Sono in molti a chiedersi come pulire l’alluminio delle pentole. Seguendo come sempre alcuni pratici metodi, l’antiestetica patina scura che di solito si forma con il tempo non ci sarà più. Se optate per i vari prodotti chimici in commercio, attenzione a  utilizzare quelli non aggressivi e seguite scrupolosamente le istruzioni riportate sul prodotto per non rovinare l’alluminio.

Resta fermo, tuttavia, il principio che è  preferibile utilizzare miscele naturali, antiche ma sempre efficaci e certamente più salutari. In sintesi, il principio del fai da te per pulire l’alluminio delle pentole con ingredienti che di solito si hanno in casa.

Ecco alcuni prodotti di facile reperibilità e tutti utili per pulire l’alluminio delle pentole:

  • Acqua e aceto bianco
  • Succo di limone o di pomodoro
  • Alcool denaturato
  • Olio di oliva
  • Sapone di Marsiglia
  • Spugne non abrasive
  • Latte
  • Panno di lana

Le miscele da fare in casa per pulire l’alluminio delle pentole

Fra questi prodotti di solito presenti in dispensa scegliete quelli che servono per la miscela che riterrete più facile, veloce ed efficace.

  • Antichissima la miscela completamente naturale di acqua calda e aceto bianco. Fate bollire i due ingredienti nelle stesse pentole di alluminio da pulire e otterrete due risultati: pulirete le pentole ed eliminerete contemporaneamente il calcare.
  • Passate sull’alluminio, dentro e fuori, una spugnetta non abrasiva imbevuta di succo di limone o succo di pomodoro: alluminio pulito e lucido.

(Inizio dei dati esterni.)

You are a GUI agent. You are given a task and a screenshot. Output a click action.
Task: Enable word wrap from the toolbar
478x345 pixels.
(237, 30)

Lavate con il normale detersivo per stoviglie, risciacquate e asciugate con cura.
  • Preparate una soluzione con 25 ml di alcool denaturato e 25 ml di olio di oliva e applicatela sull’alluminio con un panno morbido, anche di lana. Naturalmente, dopo questa operazione con alcool, serve un accurato lavaggio normale con detersivo per stoviglie o sapone da cucina con  risciacquo abbondante.
  • Potrete eliminare all’interno delle vostre pentole di alluminio le macchie scure dovute all’ossidazione facendovi bollire del latte. Per pulire l’esterno e i coperchi aggiungete alla normale acqua di lavaggio qualche goccia di limone.
  • Ultimo consiglio, ma non per efficacia: inumidite delle pagliette saponate non abrasive e con queste applicate del sapone di Marsiglia, subito dopo risciacquate la pentola di alluminio in acqua fredda.

La carta d’identità dell’alluminio

Nella scelta delle pentole per cucinare i vostri cibi preferiti, è importante conoscere la trasformazione dei materiali utilizzati, per avere una visione più completa e obiettiva. Come tutti i materiali, anche l’alluminio, infatti, è sottoposto a processi industriali che ne consentono l’utilizzo in tutti i settori. Ma come tutte le materie prime, l’alluminio, in particolare per uso alimentare, dev’essere trattato da aziende competenti nel rispetto delle normative e dell’ambiente: attenzione, quindi, al marchio al momento dell’acquisto. Ricordate che, dopo la trasformazione industriale, le pentole diventano nelle vostre mani preziosi gioielli da trattare con cura: per la vostra salute, per la salute dell’ambiente che vi circonda. L’alluminio ha caratteristiche specifiche che lo rendono adatto all’utilizzo per la cottura dei cibi: leggerezza ed elevata conducibilità termica. Pecularietà che consentono una regolazione efficace della temperatura nelle varie fasi di cottura, una distribuzione uniforme del calore su tutte le superfici e il conseguente minor il rischio di bruciatura del cibo.

I consigli

Gli esperti di cucina considerano le pentole in alluminio tra i materiali migliori per la preparazione dei cibi, ma per mantenerle sempre in efficienza servono una buona “manutenzione” e un’utile “prevenzione”. Quindi, per evitare la creazione di macchie antiestetiche non lasciate mai i cibi a lungo nelle vostre pentole e non tenetele per troppo tempo a bagno prima di lavarle. Dopo aver cotto i cibi, toglietele dal fuoco e lasciatele raffreddare prima di lavarle.

La pulizia va eseguita con spugne non abrasive e detersivi non aggressivi, senza calcare troppo nelle passate. Non usate pagliette di ferro e spugne abrasive che ne graffierebbero la superficie. Non mettete mai le pentole di alluminio in lavastoviglie.